Bref, les responsables africains furent et sont absents des efforts fournis par la communauté internationale afin de juguler une épidémie qui fauche par milliers des vies africaines.
Désunion, faiblesse, impuissance
C’est précisément parce qu’il manque aux États africains l’élémentaire solidarité et le sens de l’entraide qu’Ebola a pris une telle dimension et fait tant de victimes. Et, à l’instar d’Ebola, tous les maux et drames qui touchent ce continent prennent une allure apocalyptique : guerres civiles, épidémies, famines, calamités naturelles, terrorisme, trafics mafieux, criminels… car, un continent désuni est un continent affaibli (tout comme un pays désuni), terreau sur lequel s’épanouissent tous les cataclysmes et dangers potentiels.

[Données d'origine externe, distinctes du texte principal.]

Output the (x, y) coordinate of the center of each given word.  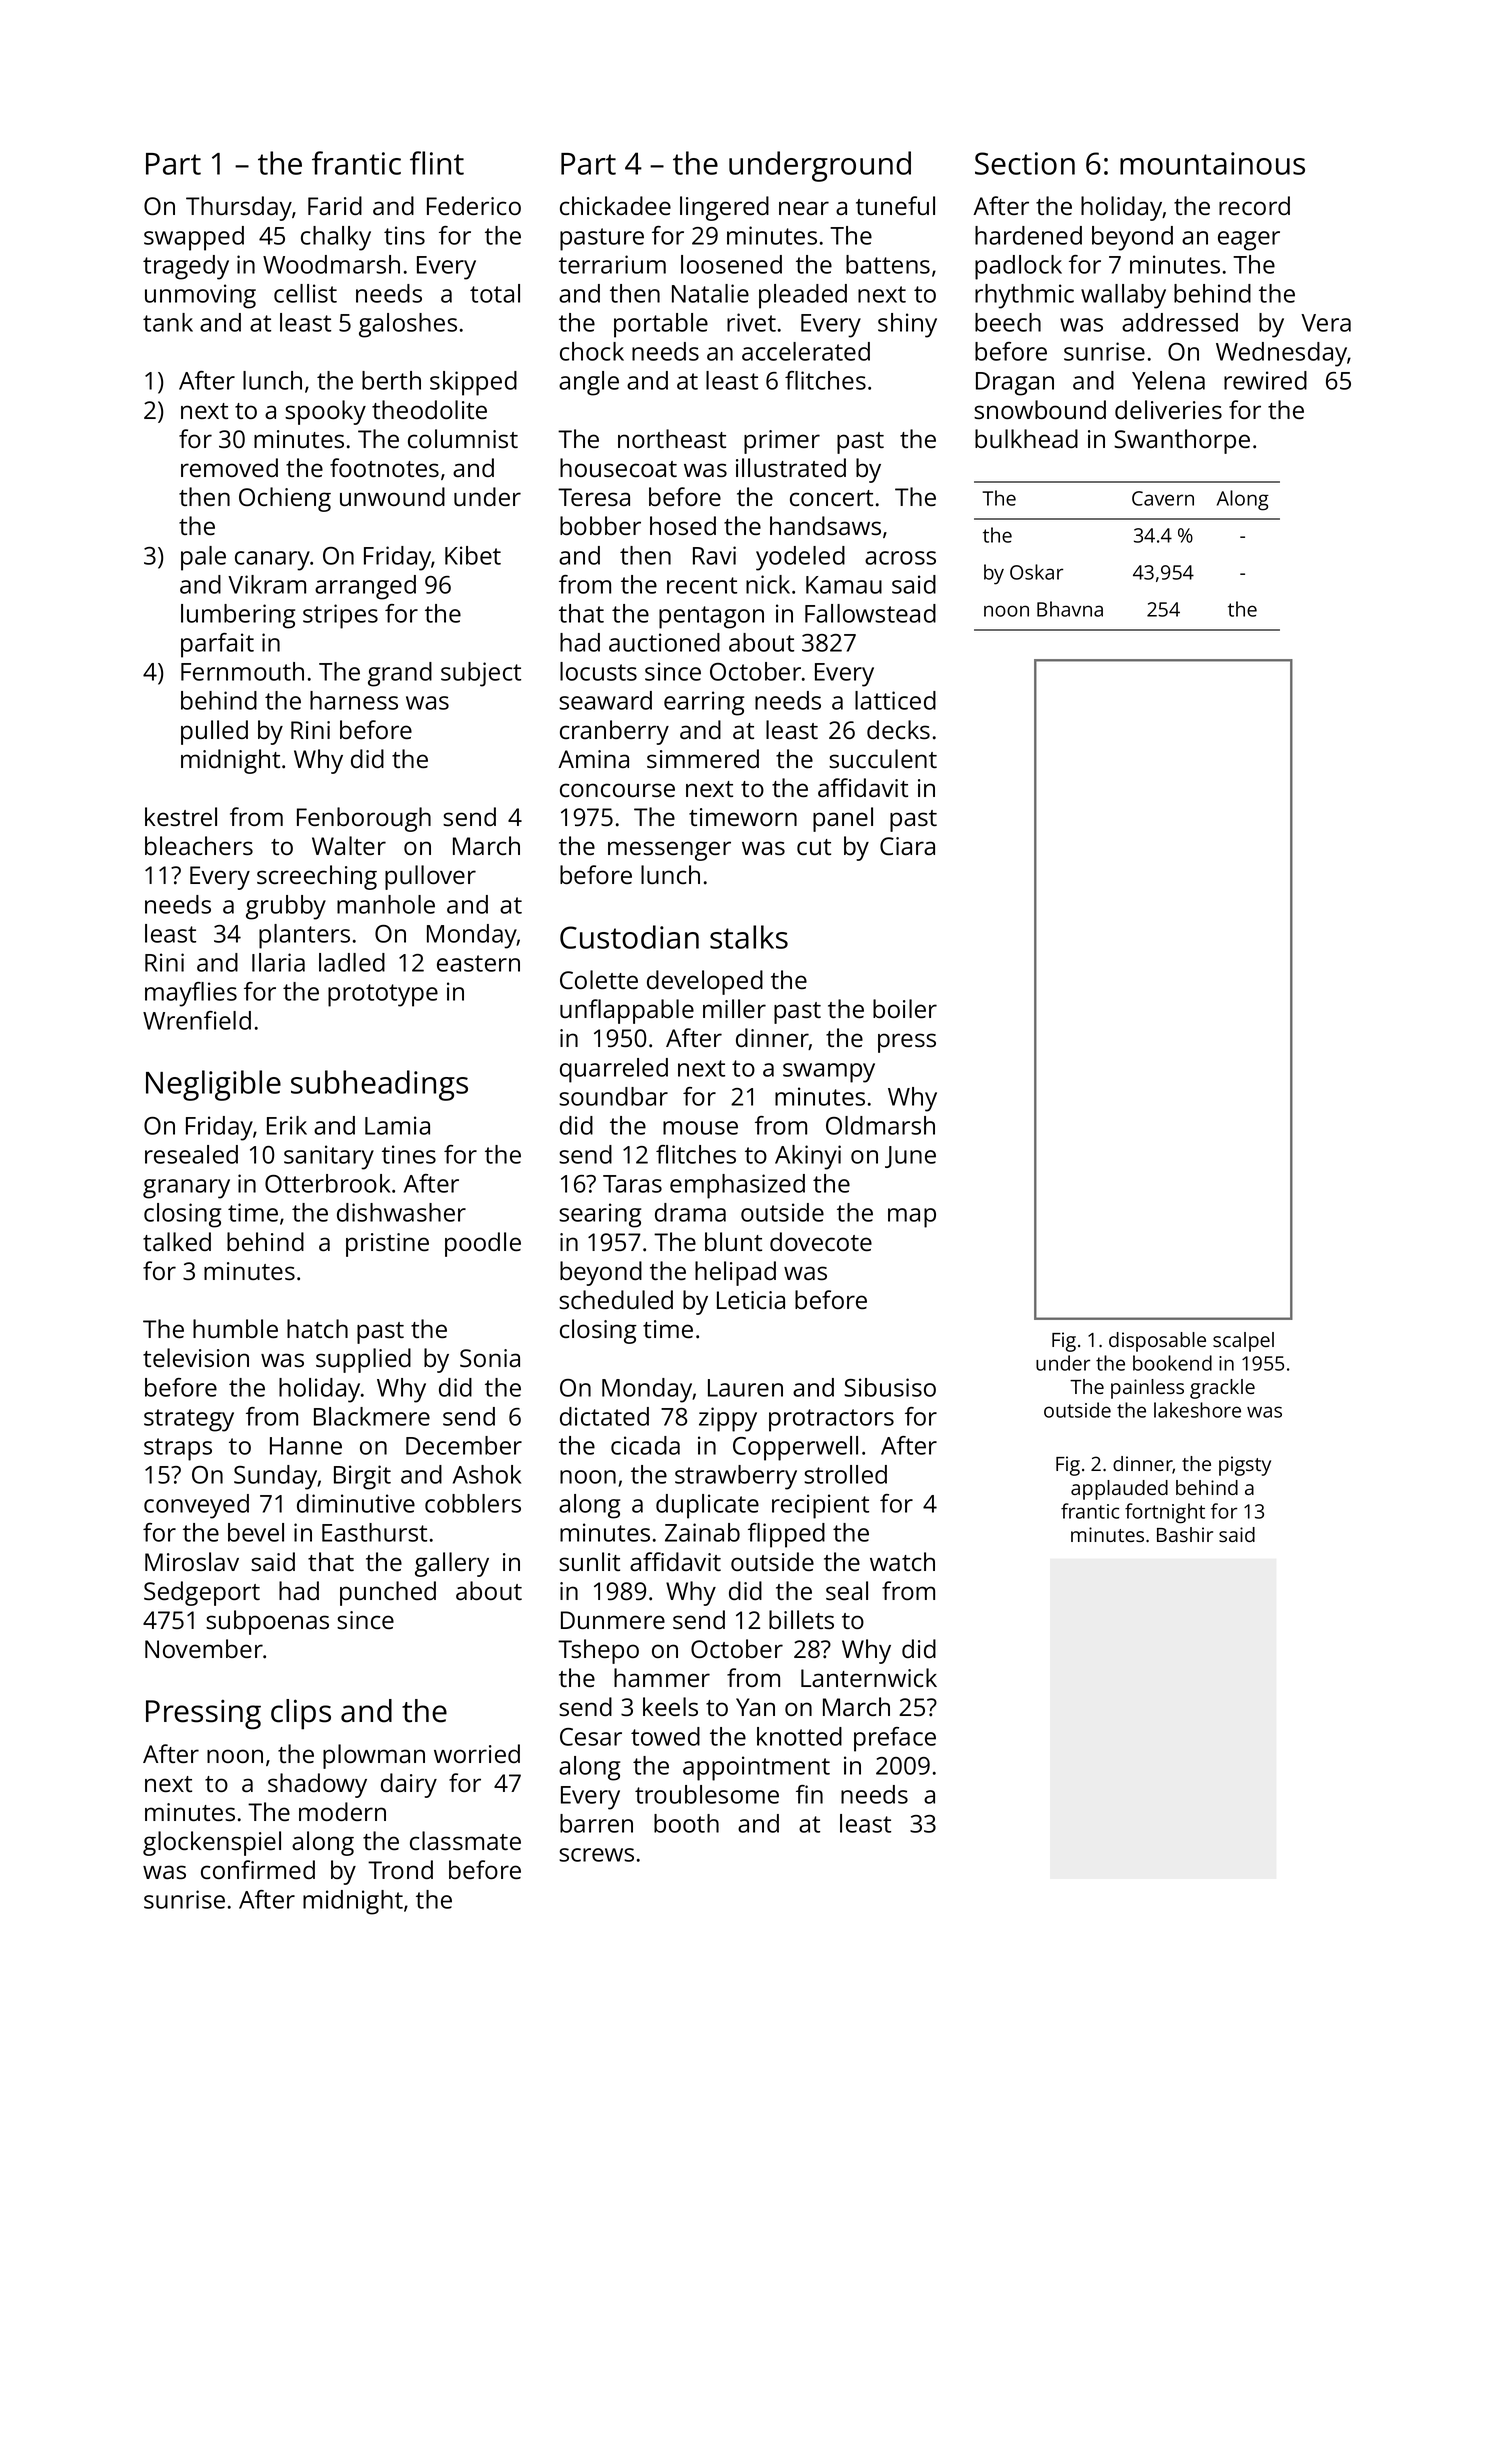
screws (596, 1855)
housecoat (618, 468)
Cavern (1163, 498)
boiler (905, 1008)
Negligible (213, 1085)
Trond (400, 1869)
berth (391, 380)
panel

Les taux de croissance forts n’y feront rien : désunion signifie faiblesse et vulnérabilité.
Si les États africains ne sont pas unis, les peuples sont-ils unis au sein des États …?
Quid de la solidarité africaine ?
Ce n’est pas seulement sur la faillite des systèmes de santé en Afrique qu’Ebola a jeté une lumière crue ; c’est toute la gamme des carences étatiques, politiques ( de gouvernance), sociales et culturelles, que cette épidémie met à nu, à commencer par la réalité de ce qui est généralement considéré comme une caractéristique des peuples d’Afrique : la solidarité et le sens de l’entraide.
Le monde entier afflue au nom de la solidarité internationale vers des pays démunis du sens de l’élémentaire solidarité.
Il se crée, à cet égard, quelque confusion dans certains esprits entre hospitalité africaine (accueil) et solidarité africaine, qui sont deux réalités différentes dans leur essence et dans leur pratique.
De fait, la solidarité africaine s’arrête aux portes de la famille et du clan. Au-delà, c’est le désert humain. Et c’est là que réside la source de bien des difficultés et malheurs du continent. Ebola en est une illustration.